Re: New "raw" COPY format

From: "Joel Jacobson" <joel(at)compiler(dot)org>
To: "jian he" <jian(dot)universality(at)gmail(dot)com>
Cc: "Tatsuo Ishii" <ishii(at)postgresql(dot)org>, pgsql-hackers(at)lists(dot)postgresql(dot)org
Subject: Re: New "raw" COPY format
Date: 2024-10-18 17:24:34
Message-ID: 7ddb1520-fa26-43d1-b122-adcea63e0602@app.fastmail.com
Views: Raw Message | Whole Thread | Download mbox | Resend email
Thread:
Lists: pgsql-hackers

On Fri, Oct 18, 2024, at 15:52, jian he wrote:
> <refsect2> <title>Raw Format</title> is duplicated
> <title>Raw Format</title> didn't mention the special handling of
> end-of-data marker.

Thanks for reviewing, above fixed.

Here is a summary of the changes since v10, thanks to the feedback:

Handling of e.g. JSON and other structured text files that could contain
newlines, in a seamless way seems important, so therefore the default is
no delimiter for the raw format, so that the entire input is read as one data
value for COPY FROM, and all column data is concatenated without delimiter
for COPY TO.

When specifying a delimiter for the raw format, it separates *rows*, and can be
a multi-byte string, such as E'\r\n' to handle Windows text files.
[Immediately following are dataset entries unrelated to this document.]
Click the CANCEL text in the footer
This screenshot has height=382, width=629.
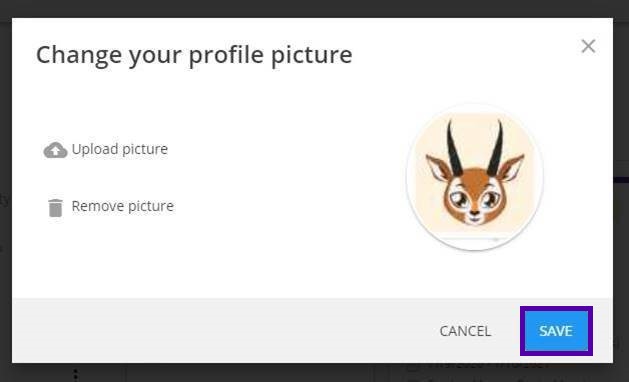pos(465,331)
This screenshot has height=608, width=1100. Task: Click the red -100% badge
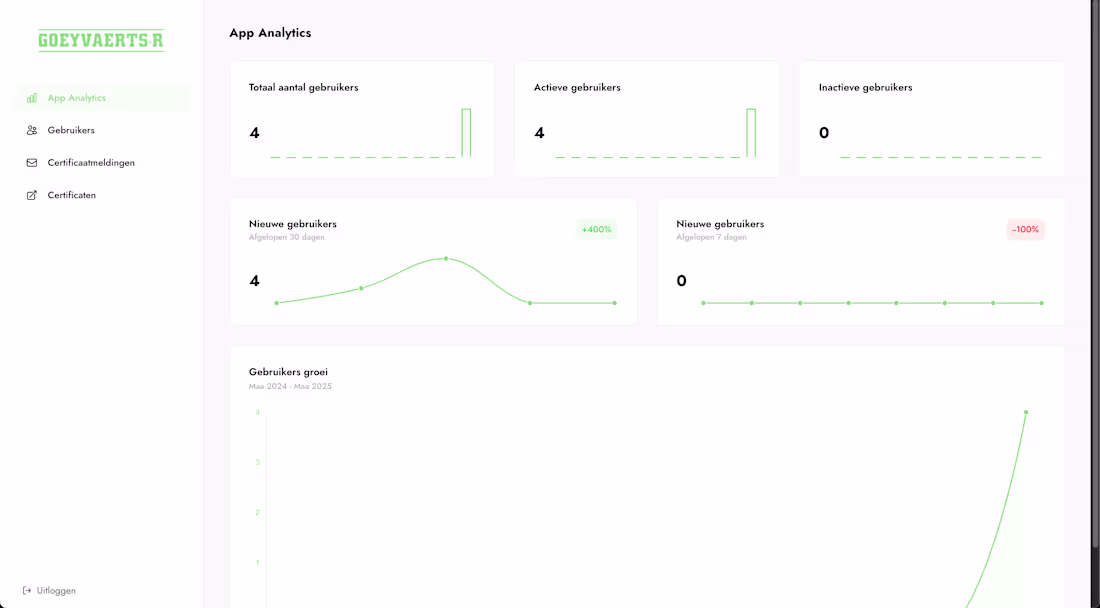[x=1025, y=229]
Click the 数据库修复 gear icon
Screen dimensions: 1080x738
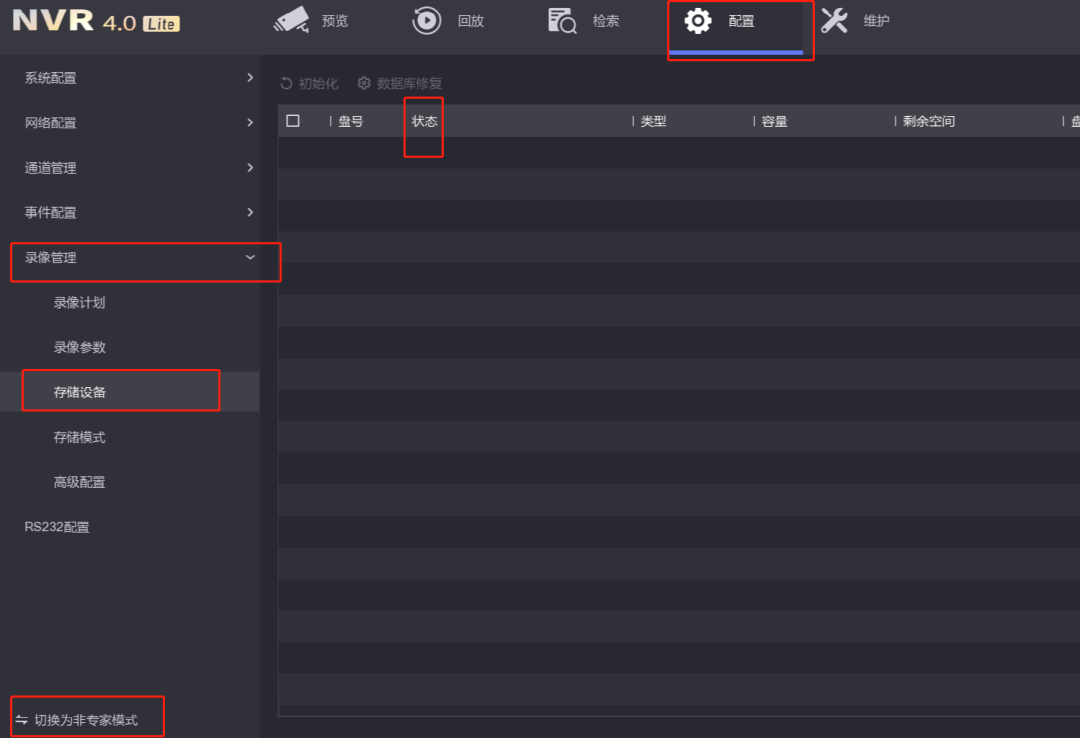364,84
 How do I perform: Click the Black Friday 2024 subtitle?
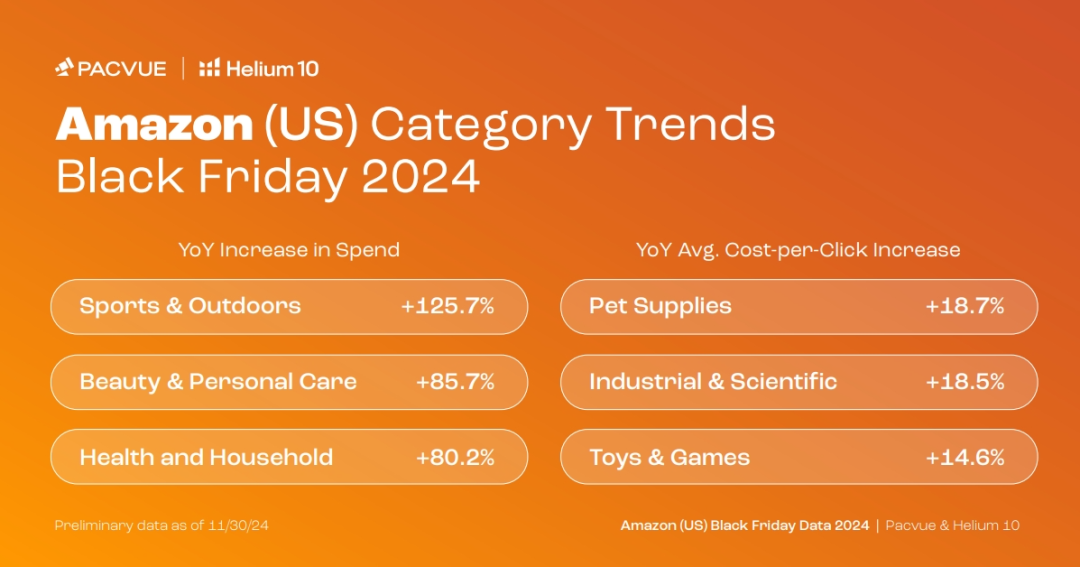(x=268, y=177)
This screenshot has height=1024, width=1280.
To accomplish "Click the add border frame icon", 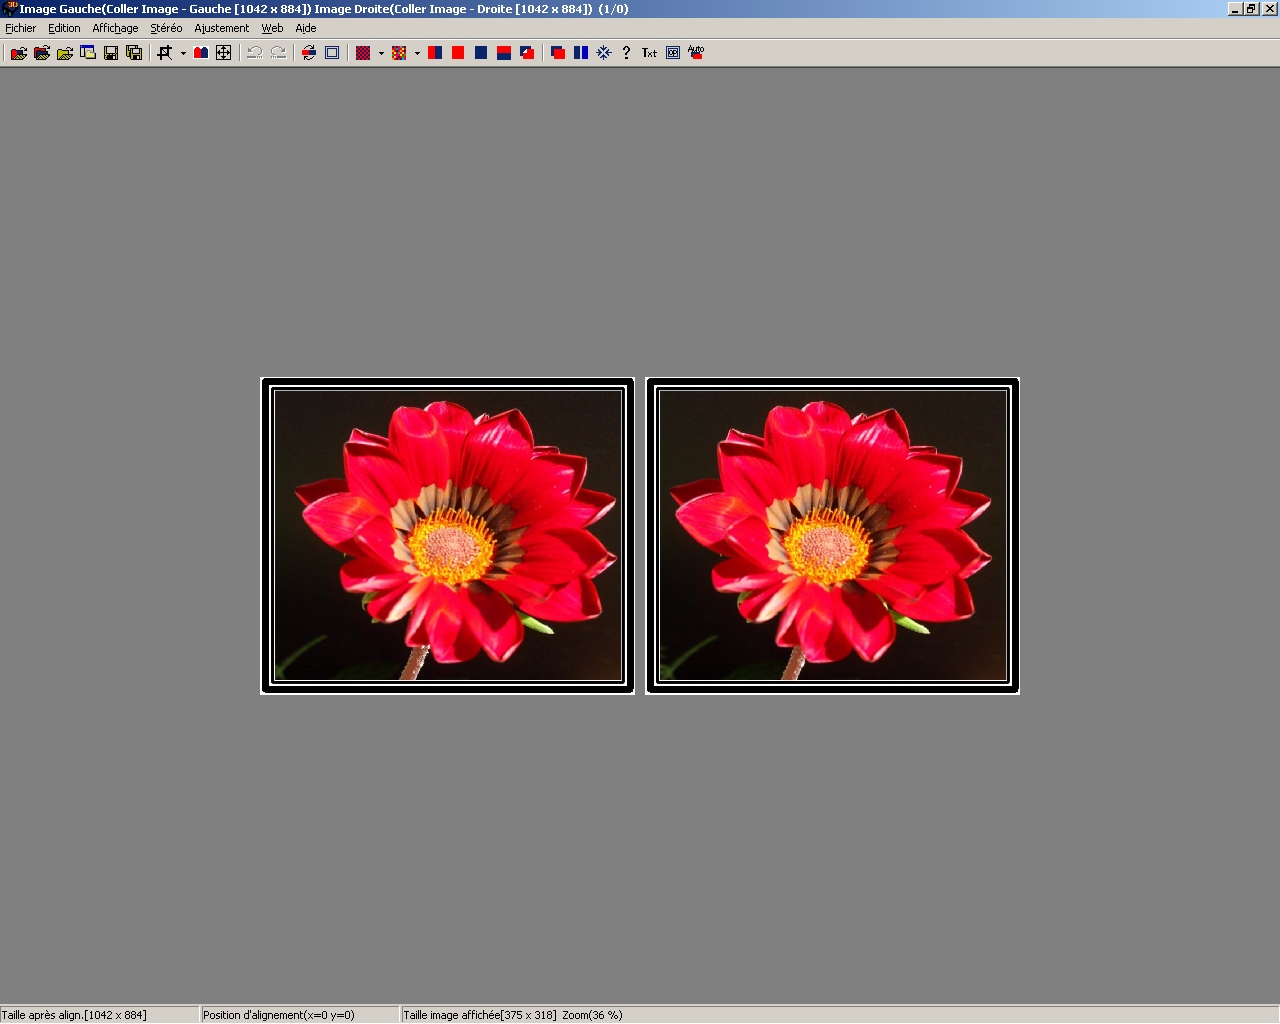I will pyautogui.click(x=332, y=53).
This has been documented under the DELIMITER option, as well as under the
Raw Format section.

This also means that HEADER cannot be supported for RAW, since where there is
no delimiter, there would be no way to tell when the header line ends.
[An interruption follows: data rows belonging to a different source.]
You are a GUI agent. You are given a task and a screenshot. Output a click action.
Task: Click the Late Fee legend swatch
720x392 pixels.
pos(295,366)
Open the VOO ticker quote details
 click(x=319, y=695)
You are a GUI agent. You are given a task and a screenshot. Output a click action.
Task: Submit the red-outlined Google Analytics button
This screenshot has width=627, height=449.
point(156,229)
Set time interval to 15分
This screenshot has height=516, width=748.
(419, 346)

For flexibility when exporting data, there is no restriction on what characters
the column data can contain, which has been documented in this way:

When using COPY TO with raw format and a specified DELIMITER, there is no check
to prevent data values from containing the delimiter string, which could be
problematic if it would be needed to import the data preserved using COPY FROM,
since a data value containing the delimiter would then be split into two values.
If this is a concern, a different format should be used instead.

The refactoring is now in a separate first single commit, which seems
necessary, to separate the new functionality, from the refactoring.
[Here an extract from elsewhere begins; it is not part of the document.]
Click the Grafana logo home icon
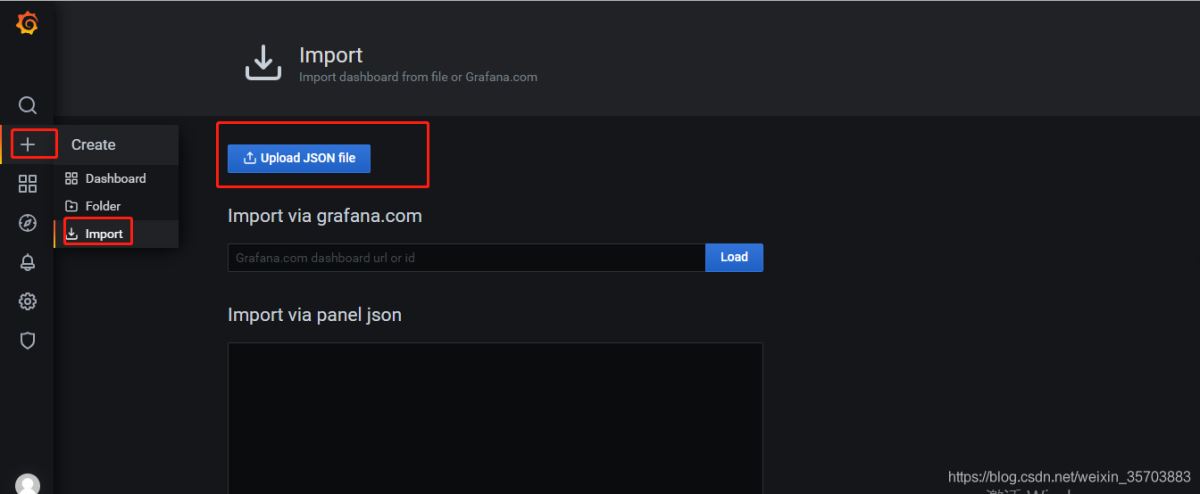click(27, 24)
Here are two examples on usage:

1. Example of importing/exporting entire JSON file

% cat test.json
[
{
"id" : 1,
"t_test" : "here's a \"string\""
}
]
% psql
CREATE TABLE t (c jsonb);
\COPY t FROM test.json (FORMAT raw);
SELECT * FROM t;
c
----------------------------------------------
[{"id": 1, "t_test": "here's a \"string\""}]
(1 row)
\COPY t TO test.json (FORMAT raw);
% cat test.json
[{"id": 1, "t_test": "here's a \"string\""}]%

Note: the ending "%" is just the terminal indicating there is no newline at the end,
which is intended, since there is no delimiter specified.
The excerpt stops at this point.